Please quote exactly the lines below from the line containing "slot dana (17, 2008)" to the line containing "April 2025 (19, 1367)", both lines included, and nothing else.

+---+

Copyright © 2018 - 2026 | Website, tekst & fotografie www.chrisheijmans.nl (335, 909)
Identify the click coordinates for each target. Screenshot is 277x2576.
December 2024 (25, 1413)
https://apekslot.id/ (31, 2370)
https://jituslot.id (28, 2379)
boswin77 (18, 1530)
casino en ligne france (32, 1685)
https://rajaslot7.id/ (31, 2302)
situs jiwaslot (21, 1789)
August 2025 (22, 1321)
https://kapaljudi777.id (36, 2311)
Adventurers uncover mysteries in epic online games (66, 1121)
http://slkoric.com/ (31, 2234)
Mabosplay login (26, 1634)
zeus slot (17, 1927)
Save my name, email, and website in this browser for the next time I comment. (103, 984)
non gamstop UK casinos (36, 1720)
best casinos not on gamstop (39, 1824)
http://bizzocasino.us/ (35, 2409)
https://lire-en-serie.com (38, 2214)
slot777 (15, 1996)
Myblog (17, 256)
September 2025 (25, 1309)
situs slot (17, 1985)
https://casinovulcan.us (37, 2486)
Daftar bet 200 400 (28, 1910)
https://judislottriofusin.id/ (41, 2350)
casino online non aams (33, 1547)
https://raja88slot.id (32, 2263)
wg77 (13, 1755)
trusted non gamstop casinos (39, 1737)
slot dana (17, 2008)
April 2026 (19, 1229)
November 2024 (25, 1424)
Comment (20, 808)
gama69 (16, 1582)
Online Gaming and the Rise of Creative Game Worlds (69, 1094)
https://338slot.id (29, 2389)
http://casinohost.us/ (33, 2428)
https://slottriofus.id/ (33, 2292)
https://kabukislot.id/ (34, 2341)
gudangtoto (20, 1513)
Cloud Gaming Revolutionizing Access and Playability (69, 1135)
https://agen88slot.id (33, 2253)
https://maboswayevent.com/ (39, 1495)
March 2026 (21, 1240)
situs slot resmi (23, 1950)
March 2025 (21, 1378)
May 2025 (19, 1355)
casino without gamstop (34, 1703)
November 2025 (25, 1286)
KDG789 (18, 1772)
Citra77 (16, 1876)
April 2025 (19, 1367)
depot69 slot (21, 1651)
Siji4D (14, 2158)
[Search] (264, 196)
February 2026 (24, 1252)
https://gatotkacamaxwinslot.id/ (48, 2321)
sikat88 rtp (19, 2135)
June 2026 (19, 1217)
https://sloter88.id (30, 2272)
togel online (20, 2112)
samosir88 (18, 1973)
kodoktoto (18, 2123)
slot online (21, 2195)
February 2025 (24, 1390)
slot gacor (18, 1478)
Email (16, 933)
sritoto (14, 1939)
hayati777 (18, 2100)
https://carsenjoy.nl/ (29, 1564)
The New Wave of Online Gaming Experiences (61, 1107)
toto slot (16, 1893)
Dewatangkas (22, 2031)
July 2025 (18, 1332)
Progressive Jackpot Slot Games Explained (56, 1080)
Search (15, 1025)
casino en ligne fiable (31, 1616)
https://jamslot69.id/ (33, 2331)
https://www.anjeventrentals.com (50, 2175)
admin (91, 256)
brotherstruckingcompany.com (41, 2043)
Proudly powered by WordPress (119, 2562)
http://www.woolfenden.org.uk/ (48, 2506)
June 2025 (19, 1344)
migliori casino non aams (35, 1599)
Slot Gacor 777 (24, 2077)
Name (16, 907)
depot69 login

+---+

TASK ANSWER:
slot dana (17, 2008)
April 2026 (19, 1229)
November 2024 (25, 1424)
Comment (20, 808)
gama69 (16, 1582)
Online Gaming and the Rise of Creative Game Worlds (69, 1094)
https://338slot.id (29, 2389)
http://casinohost.us/ (33, 2428)
https://slottriofus.id/ (33, 2292)
https://kabukislot.id/ (34, 2341)
gudangtoto (20, 1513)
Cloud Gaming Revolutionizing Access and Playability (69, 1135)
https://agen88slot.id (33, 2253)
https://maboswayevent.com/ (39, 1495)
March 2026 (21, 1240)
situs slot resmi (23, 1950)
March 2025 (21, 1378)
May 2025 (19, 1355)
casino without gamstop (34, 1703)
November 2025 (25, 1286)
KDG789 (18, 1772)
Citra77 (16, 1876)
April 2025 (19, 1367)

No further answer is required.